[EXERCISE DETAILS] In your answer, transcribe all of the data exactly.

[Saved data entries]
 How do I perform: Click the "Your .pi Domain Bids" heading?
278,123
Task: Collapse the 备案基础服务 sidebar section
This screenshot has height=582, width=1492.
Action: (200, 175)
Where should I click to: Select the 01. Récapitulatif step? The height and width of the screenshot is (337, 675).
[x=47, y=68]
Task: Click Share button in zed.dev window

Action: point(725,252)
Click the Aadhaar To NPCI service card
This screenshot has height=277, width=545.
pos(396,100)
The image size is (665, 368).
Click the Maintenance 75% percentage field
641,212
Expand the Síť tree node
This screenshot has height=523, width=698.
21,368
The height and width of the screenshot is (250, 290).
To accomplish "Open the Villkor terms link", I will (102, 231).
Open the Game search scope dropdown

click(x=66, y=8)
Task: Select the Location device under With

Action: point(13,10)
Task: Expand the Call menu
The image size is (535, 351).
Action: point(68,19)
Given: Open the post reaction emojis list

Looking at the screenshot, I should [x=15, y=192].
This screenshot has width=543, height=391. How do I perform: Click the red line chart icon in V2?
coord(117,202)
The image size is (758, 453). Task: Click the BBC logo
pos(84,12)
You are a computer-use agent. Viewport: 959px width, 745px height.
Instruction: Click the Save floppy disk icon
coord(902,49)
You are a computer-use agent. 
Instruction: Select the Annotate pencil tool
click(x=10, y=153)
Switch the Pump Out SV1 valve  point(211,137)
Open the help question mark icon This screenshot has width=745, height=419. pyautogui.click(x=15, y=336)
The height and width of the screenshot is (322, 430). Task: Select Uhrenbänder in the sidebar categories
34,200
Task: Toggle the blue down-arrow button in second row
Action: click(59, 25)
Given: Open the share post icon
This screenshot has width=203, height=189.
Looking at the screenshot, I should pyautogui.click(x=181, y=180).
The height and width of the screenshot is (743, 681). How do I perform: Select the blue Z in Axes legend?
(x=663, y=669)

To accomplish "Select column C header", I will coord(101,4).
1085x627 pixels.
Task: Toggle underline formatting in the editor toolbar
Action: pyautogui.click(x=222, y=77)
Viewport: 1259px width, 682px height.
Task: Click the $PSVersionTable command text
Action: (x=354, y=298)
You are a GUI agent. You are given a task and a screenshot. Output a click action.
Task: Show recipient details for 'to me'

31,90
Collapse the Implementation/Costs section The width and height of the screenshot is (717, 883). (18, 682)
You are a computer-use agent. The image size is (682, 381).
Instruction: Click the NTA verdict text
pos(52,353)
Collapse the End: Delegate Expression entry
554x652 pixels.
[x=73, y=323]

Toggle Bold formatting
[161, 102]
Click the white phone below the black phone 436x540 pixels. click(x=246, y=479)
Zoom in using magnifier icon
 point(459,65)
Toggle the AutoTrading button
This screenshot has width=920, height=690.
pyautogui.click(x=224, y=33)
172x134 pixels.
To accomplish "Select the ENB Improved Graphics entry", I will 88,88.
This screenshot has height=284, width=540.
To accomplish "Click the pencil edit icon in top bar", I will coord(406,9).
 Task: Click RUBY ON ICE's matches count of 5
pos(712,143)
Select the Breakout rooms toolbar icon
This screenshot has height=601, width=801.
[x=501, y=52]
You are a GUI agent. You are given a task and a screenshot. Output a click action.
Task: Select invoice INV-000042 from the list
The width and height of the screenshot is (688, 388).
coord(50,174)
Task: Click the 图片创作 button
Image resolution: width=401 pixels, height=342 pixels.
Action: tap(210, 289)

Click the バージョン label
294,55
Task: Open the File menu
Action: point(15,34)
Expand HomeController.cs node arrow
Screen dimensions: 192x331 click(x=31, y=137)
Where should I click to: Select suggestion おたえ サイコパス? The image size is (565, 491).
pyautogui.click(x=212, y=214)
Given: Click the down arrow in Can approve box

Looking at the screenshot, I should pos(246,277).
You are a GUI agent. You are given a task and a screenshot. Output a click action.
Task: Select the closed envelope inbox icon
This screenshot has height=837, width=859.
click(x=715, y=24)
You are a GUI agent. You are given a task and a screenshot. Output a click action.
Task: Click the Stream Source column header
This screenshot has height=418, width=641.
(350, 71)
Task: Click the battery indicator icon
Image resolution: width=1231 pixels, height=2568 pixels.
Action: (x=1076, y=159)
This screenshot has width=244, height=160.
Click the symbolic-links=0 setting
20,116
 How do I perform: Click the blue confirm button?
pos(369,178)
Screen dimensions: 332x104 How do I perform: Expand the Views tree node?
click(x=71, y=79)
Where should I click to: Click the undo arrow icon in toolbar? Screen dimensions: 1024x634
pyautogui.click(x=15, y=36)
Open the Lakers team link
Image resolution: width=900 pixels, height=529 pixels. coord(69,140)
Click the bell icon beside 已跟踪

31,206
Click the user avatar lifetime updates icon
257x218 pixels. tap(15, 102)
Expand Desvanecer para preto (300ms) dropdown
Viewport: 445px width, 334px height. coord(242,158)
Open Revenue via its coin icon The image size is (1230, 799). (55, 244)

[REPLY]
 How do I perform: Click the "Your .pi Domain Bids" heading?
278,123
Task: Collapse the 备案基础服务 sidebar section
This screenshot has height=582, width=1492.
Action: (200, 175)
Where should I click to: Select the 01. Récapitulatif step? The height and width of the screenshot is (337, 675).
[x=47, y=68]
Task: Click Share button in zed.dev window

Action: point(725,252)
Click the Aadhaar To NPCI service card
This screenshot has height=277, width=545.
pos(396,100)
The image size is (665, 368).
Click the Maintenance 75% percentage field
641,212
Expand the Síť tree node
This screenshot has height=523, width=698.
21,368
The height and width of the screenshot is (250, 290).
To accomplish "Open the Villkor terms link", I will (102, 231).
Open the Game search scope dropdown

click(x=66, y=8)
Task: Select the Location device under With

Action: point(13,10)
Task: Expand the Call menu
The image size is (535, 351).
Action: point(68,19)
Given: Open the post reaction emojis list

Looking at the screenshot, I should [x=15, y=192].
This screenshot has width=543, height=391. How do I perform: Click the red line chart icon in V2?
coord(117,202)
The image size is (758, 453). Task: Click the BBC logo
pos(84,12)
You are a computer-use agent. Viewport: 959px width, 745px height.
Instruction: Click the Save floppy disk icon
coord(902,49)
You are a computer-use agent. 
Instruction: Select the Annotate pencil tool
click(x=10, y=153)
Switch the Pump Out SV1 valve  point(211,137)
Open the help question mark icon This screenshot has width=745, height=419. pyautogui.click(x=15, y=336)
The height and width of the screenshot is (322, 430). Task: Select Uhrenbänder in the sidebar categories
34,200
Task: Toggle the blue down-arrow button in second row
Action: click(59, 25)
Given: Open the share post icon
This screenshot has width=203, height=189.
Looking at the screenshot, I should pyautogui.click(x=181, y=180).
The height and width of the screenshot is (743, 681). How do I perform: Select the blue Z in Axes legend?
(x=663, y=669)

To accomplish "Select column C header", I will coord(101,4).
1085x627 pixels.
Task: Toggle underline formatting in the editor toolbar
Action: pyautogui.click(x=222, y=77)
Viewport: 1259px width, 682px height.
Task: Click the $PSVersionTable command text
Action: (x=354, y=298)
You are a GUI agent. You are given a task and a screenshot. Output a click action.
Task: Show recipient details for 'to me'

31,90
Collapse the Implementation/Costs section The width and height of the screenshot is (717, 883). (18, 682)
You are a computer-use agent. The image size is (682, 381).
Instruction: Click the NTA verdict text
pos(52,353)
Collapse the End: Delegate Expression entry
554x652 pixels.
[x=73, y=323]

Toggle Bold formatting
[161, 102]
Click the white phone below the black phone 436x540 pixels. click(x=246, y=479)
Zoom in using magnifier icon
 point(459,65)
Toggle the AutoTrading button
This screenshot has width=920, height=690.
pyautogui.click(x=224, y=33)
172x134 pixels.
To accomplish "Select the ENB Improved Graphics entry", I will 88,88.
This screenshot has height=284, width=540.
To accomplish "Click the pencil edit icon in top bar", I will coord(406,9).
 Task: Click RUBY ON ICE's matches count of 5
pos(712,143)
Select the Breakout rooms toolbar icon
This screenshot has height=601, width=801.
[x=501, y=52]
You are a GUI agent. You are given a task and a screenshot. Output a click action.
Task: Select invoice INV-000042 from the list
The width and height of the screenshot is (688, 388).
coord(50,174)
Task: Click the 图片创作 button
Image resolution: width=401 pixels, height=342 pixels.
Action: tap(210, 289)

Click the バージョン label
294,55
Task: Open the File menu
Action: point(15,34)
Expand HomeController.cs node arrow
Screen dimensions: 192x331 click(x=31, y=137)
Where should I click to: Select suggestion おたえ サイコパス? The image size is (565, 491).
pyautogui.click(x=212, y=214)
Given: Click the down arrow in Can approve box

Looking at the screenshot, I should pos(246,277).
You are a GUI agent. You are given a task and a screenshot. Output a click action.
Task: Select the closed envelope inbox icon
This screenshot has height=837, width=859.
click(x=715, y=24)
You are a GUI agent. You are given a task and a screenshot. Output a click action.
Task: Click the Stream Source column header
This screenshot has height=418, width=641.
(350, 71)
Task: Click the battery indicator icon
Image resolution: width=1231 pixels, height=2568 pixels.
Action: (x=1076, y=159)
This screenshot has width=244, height=160.
Click the symbolic-links=0 setting
20,116
 How do I perform: Click the blue confirm button?
pos(369,178)
Screen dimensions: 332x104 How do I perform: Expand the Views tree node?
click(x=71, y=79)
Where should I click to: Click the undo arrow icon in toolbar? Screen dimensions: 1024x634
pyautogui.click(x=15, y=36)
Open the Lakers team link
Image resolution: width=900 pixels, height=529 pixels. coord(69,140)
Click the bell icon beside 已跟踪

31,206
Click the user avatar lifetime updates icon
257x218 pixels. tap(15, 102)
Expand Desvanecer para preto (300ms) dropdown
Viewport: 445px width, 334px height. coord(242,158)
Open Revenue via its coin icon The image size is (1230, 799). (55, 244)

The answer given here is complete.